Во Иордане крещающуся Тебе, Господи,
Тройческое явися поклонение:
Родителев бо глас свидетельствоваше Тебе
Возлюбленнаго Тя Сына именуя,
И дух в виде голубине
Извествоваше словеси утверждение.
Явлейся, Христе Боже,
И мир просвещей, слава Тебе.
Или тропарь в день Рождества Иоанна Предтечи, глас 4:
Пророче и Предтече пришествия Христова,
Достойно восхвалити тя недоумеем мы,
Любовию чтущи тя:
Неплодство бо рождшия
И отчее безгласне разрешися,
Славным и честным твоим рождеством,
И воплощение Сына Божия
Мирови проповедуется.
Нужно заметить, что все тропари греческого и вообще древнего происхождения, сравнительно кратки, имеют не более 8 строк. Русского же происхождения тропари необычайно длинны и многословны.
Тропарь поётся (и читается-скандируется) в различных службах данного дня, нередко повторяется в течение одной и той же службы. На вечерни он поётся под конец службы, перед отпустом; на утрени – в начале (на «Бог Господь») и перед концом, после Великого Славословия, на Литургии – после малого входа, а в великие Господские праздники вплетается («вращается» τρεπει) между стихами псалма, составляющего третий антифон.

ФРАГМЕНТ ДАННЫХ:

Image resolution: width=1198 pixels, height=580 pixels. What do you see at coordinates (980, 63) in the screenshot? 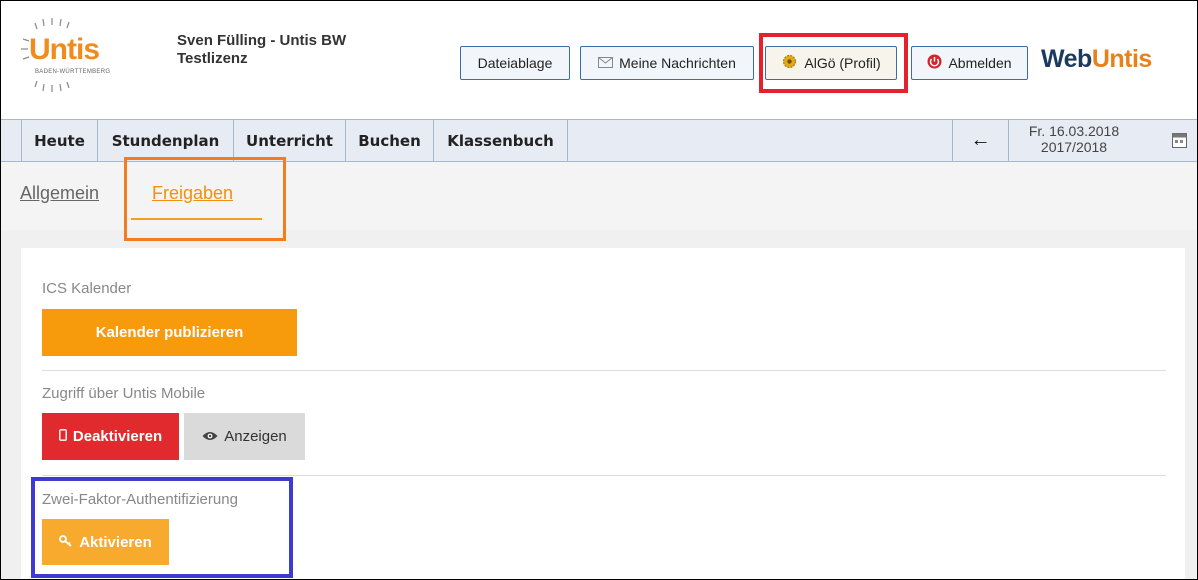
I see `logout-button-label: Abmelden` at bounding box center [980, 63].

ВОПРОСЫ ПО ТЕКСТУ:
• A. Ответьте кратко на вопросы по тексту о тропарях, отмечая ответы так же, как вопросы.
(i) В каком гласе приведён тропарь в день Рождества Иоанна Предтечи?
(ii) Сколько строк, согласно тексту, имеют тропари греческого и вообще древнего происхождения?
(iii) В какой момент Литургии поётся тропарь?
• B. Допишите следующую часть текста о тропарях, продолжив его после последнего приведённого предложения.

ОТВЕТЫ ПО ПОРЯДКУ:
• A.
(i) В гласе 4.
(ii) Не более 8 строк.
(iii) После малого входа.

• B.
В отличие от стихир, где после каждого очередного стиха следует новая стихира (или, в особых случаях, повторяется только что пропетая), в третьем антифоне литургии, после очередного стиха псалма повторяется один и тот же тропарь. В других случаях, например, в недельной (т. е. воскресной) утрени, или на утрени заупокойной, повторяется один и тот же псаломский стих (стих 12-й псалма 118-го), а после каждого повторения этого стиха поётся новый тропарь61. Также может быть, что ряд строф, который в богослужебных книгах назван «тропарями» поётся без промежуточных стихов (см. выше, группу стихир D), например, при шествии на водоосвящение в день Богоявления или на малом водоосвящении. В этом случае разница между стихирами и такими тропарями становится неясной: такие ряды тропарей принимают характер стихир.
Тропарь дне (т. е. тропарь данного дня, поющийся на вечерни) называется отпустителен (απολυτικιον), потому что он непосредственно предшествует отпусту вечерни.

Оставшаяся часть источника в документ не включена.